* **Exercise details**: List, from the lines below, each one with "width" in it.

* **Excerpted records**:
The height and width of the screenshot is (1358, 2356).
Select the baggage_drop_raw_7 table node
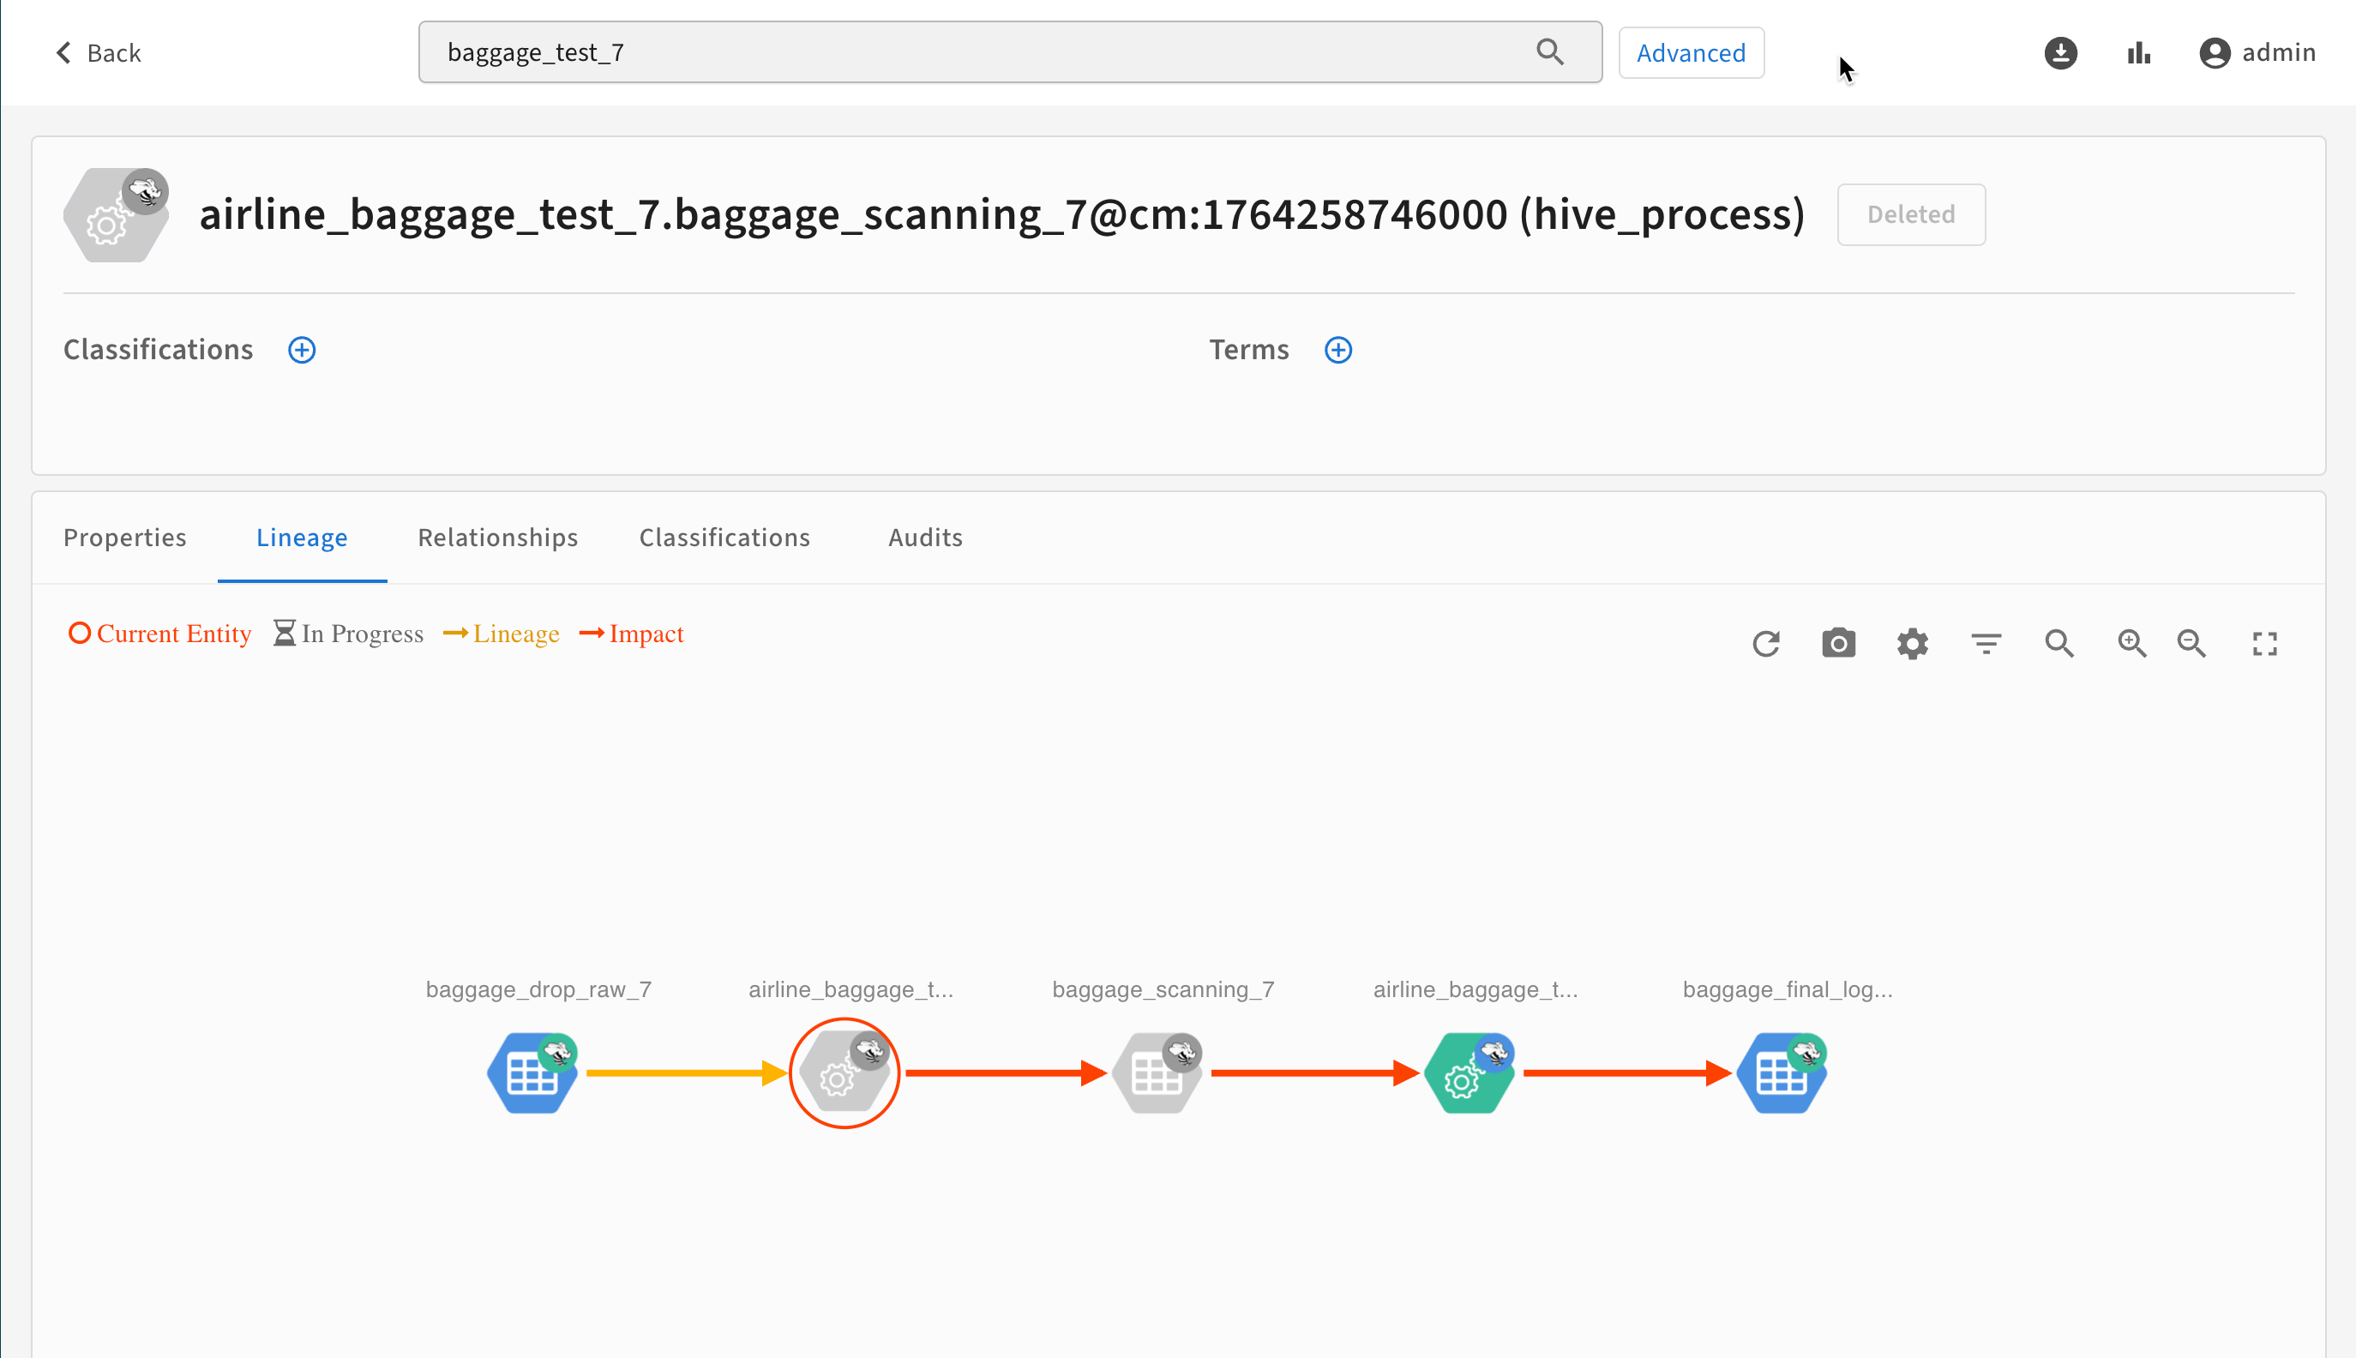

--

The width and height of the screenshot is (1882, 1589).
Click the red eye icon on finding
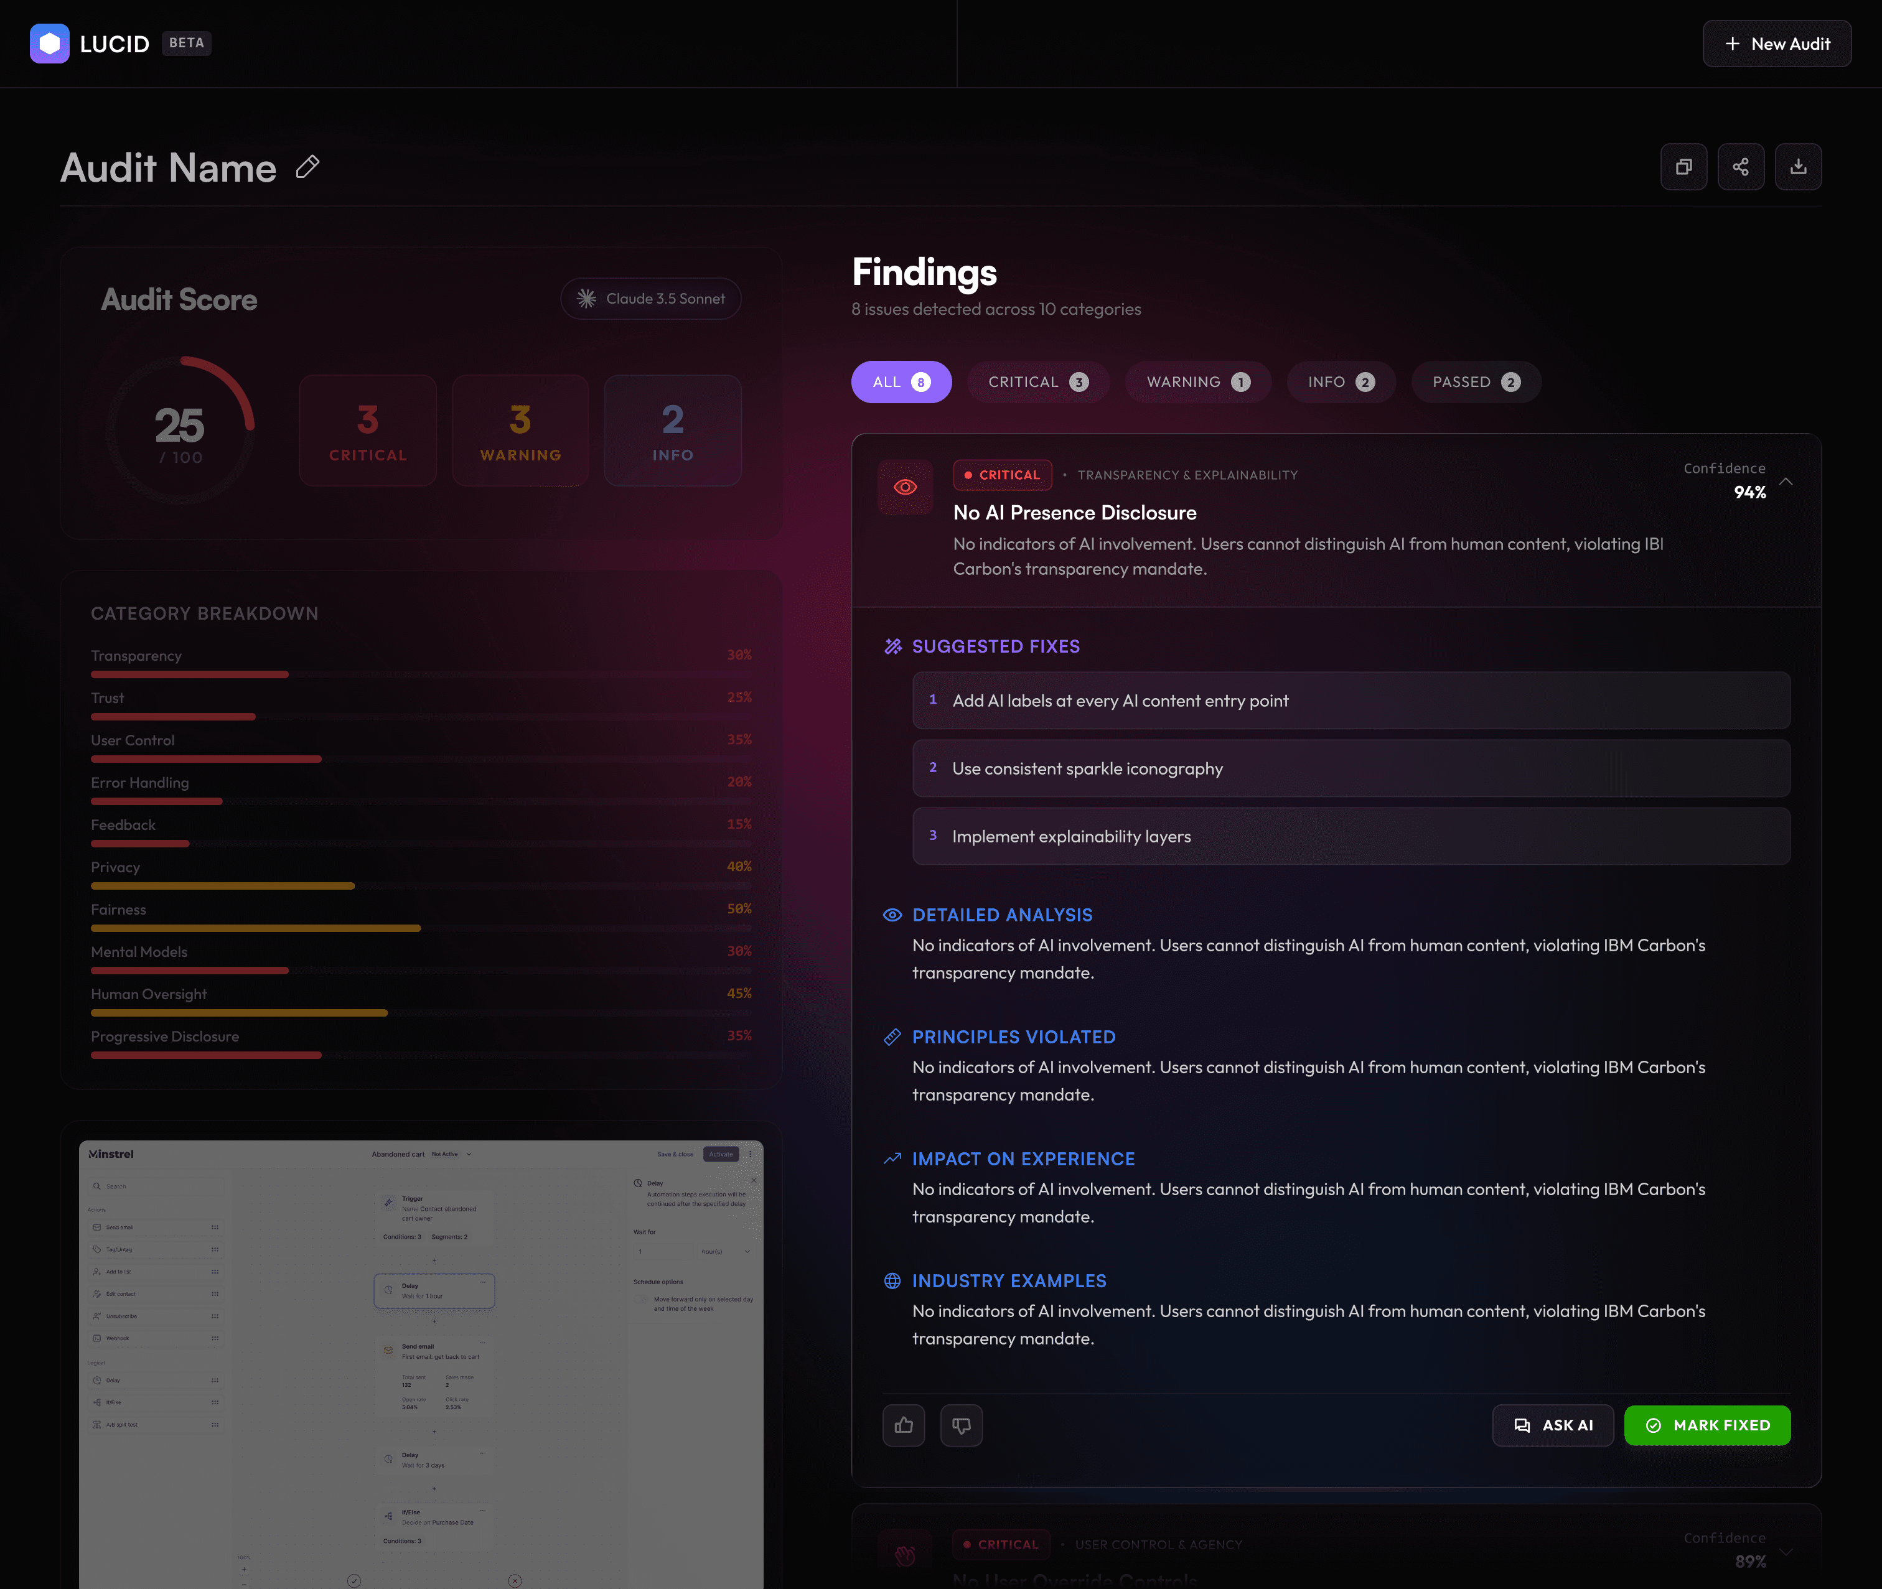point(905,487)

==

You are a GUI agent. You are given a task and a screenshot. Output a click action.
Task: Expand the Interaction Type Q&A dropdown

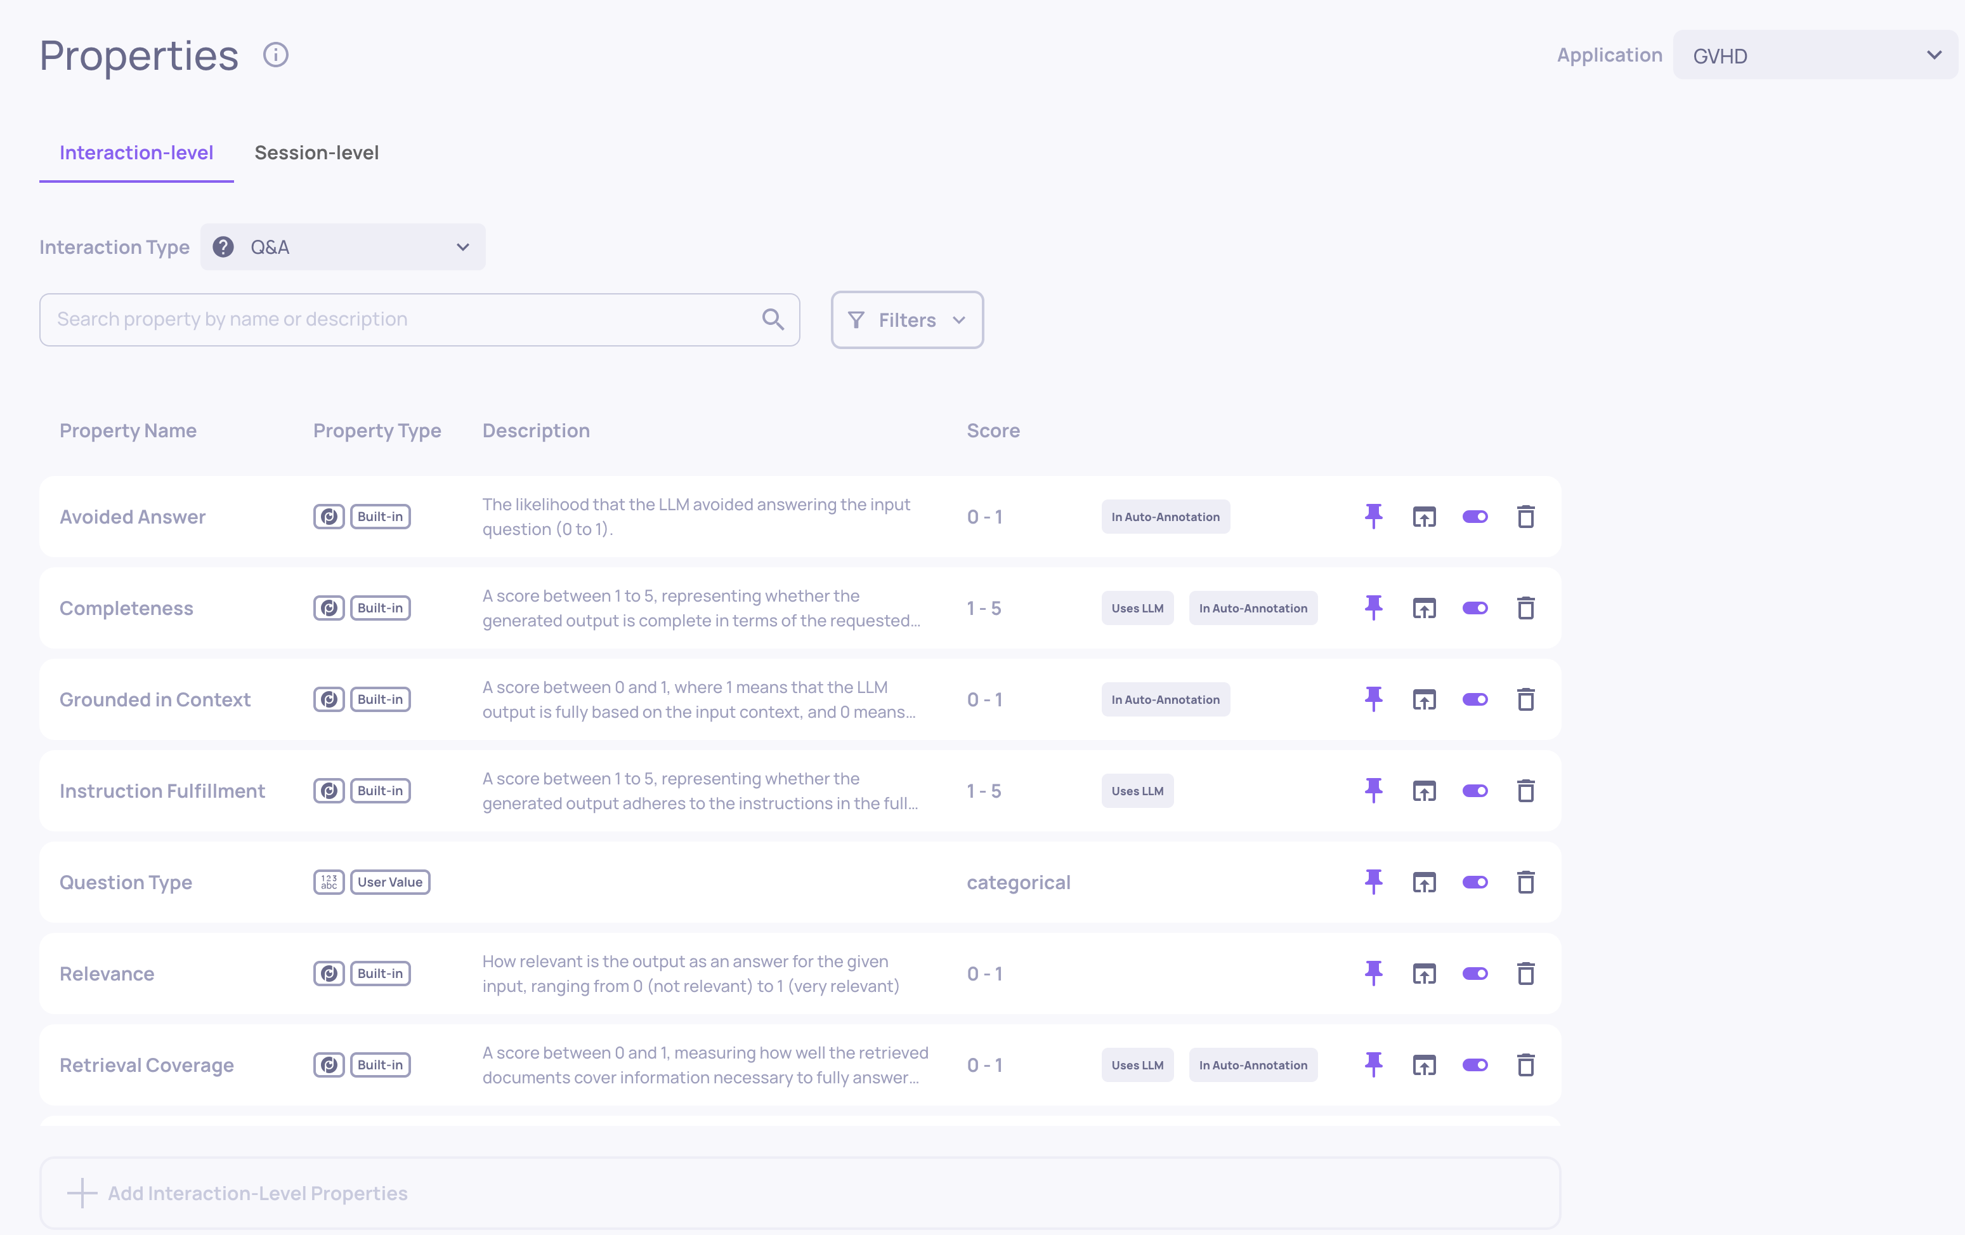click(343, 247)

* **Exercise output**:
The height and width of the screenshot is (1358, 2356).
The width and height of the screenshot is (1882, 1589).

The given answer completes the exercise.